3D Computerized Tomography (CT) and micro computed-tomography (micro-CT) systems are used to study the internal structures of a wide variety of material samples. PI’s air bearing systems group has built a number of motion systems that are used in research labs around the world. The system creates ultra-precise motion as it rotates and lifts a sample in a series of helical moves. The motion involves tracing a helical path, i.e. a small angle (0-5degrees) and a tiny change in Z (0-0.1mm), moved synchronously. After each small step, the system remains stationary for several seconds while the image is acquired. Each image is a full cross-sectional view of the sample. A series of 2D image “slices” are assembled in software to create a 3D image.

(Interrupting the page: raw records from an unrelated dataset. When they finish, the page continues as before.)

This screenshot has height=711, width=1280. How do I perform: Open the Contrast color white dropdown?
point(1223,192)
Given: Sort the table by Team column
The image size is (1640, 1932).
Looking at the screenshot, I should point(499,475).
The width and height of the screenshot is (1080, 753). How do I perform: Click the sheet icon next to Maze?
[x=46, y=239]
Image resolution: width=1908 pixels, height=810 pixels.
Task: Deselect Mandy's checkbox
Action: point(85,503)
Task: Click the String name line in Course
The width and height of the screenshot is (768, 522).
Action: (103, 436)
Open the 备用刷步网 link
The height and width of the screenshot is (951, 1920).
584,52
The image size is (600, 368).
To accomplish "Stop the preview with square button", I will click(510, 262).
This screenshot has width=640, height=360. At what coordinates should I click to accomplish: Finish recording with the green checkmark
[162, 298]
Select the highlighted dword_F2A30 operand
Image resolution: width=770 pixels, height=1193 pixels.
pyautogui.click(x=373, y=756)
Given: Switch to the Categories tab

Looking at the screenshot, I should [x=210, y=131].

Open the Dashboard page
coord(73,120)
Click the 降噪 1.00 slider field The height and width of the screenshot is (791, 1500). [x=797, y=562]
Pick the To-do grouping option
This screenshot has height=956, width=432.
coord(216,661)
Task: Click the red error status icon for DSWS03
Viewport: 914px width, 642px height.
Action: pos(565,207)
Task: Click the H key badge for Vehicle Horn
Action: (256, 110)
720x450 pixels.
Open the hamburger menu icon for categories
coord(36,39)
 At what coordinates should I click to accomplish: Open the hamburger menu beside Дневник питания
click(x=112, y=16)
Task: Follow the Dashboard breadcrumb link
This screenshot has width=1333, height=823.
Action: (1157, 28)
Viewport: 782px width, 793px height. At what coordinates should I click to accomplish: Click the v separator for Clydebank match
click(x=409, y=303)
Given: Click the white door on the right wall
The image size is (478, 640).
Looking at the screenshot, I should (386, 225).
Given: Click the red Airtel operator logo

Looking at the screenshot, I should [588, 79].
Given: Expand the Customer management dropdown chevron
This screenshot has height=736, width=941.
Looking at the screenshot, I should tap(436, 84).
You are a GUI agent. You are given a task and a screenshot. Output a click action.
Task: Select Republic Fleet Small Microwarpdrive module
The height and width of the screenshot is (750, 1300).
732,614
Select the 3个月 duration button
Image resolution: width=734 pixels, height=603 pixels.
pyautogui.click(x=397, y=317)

The sample will sit approximately 100mm above the theta tabletop mounted on a long straight post, so any position deviation or error (such as wobble, eccentricity, pitch, and yaw) will magnify sample position error. The goal is to achieve an alignment error between each image slice of less than 50nm. The image slices can then be aligned in software with minimal distortion.
This system has been built with a pneumatic counterbalance that supports the gravity load of the Theta stage and the user payload, so that the Z axis stage motor does not need to lift the payload against gravity; it only needs to overcome the inertia. Without such a counterbalance, the Z stage motor would overheat.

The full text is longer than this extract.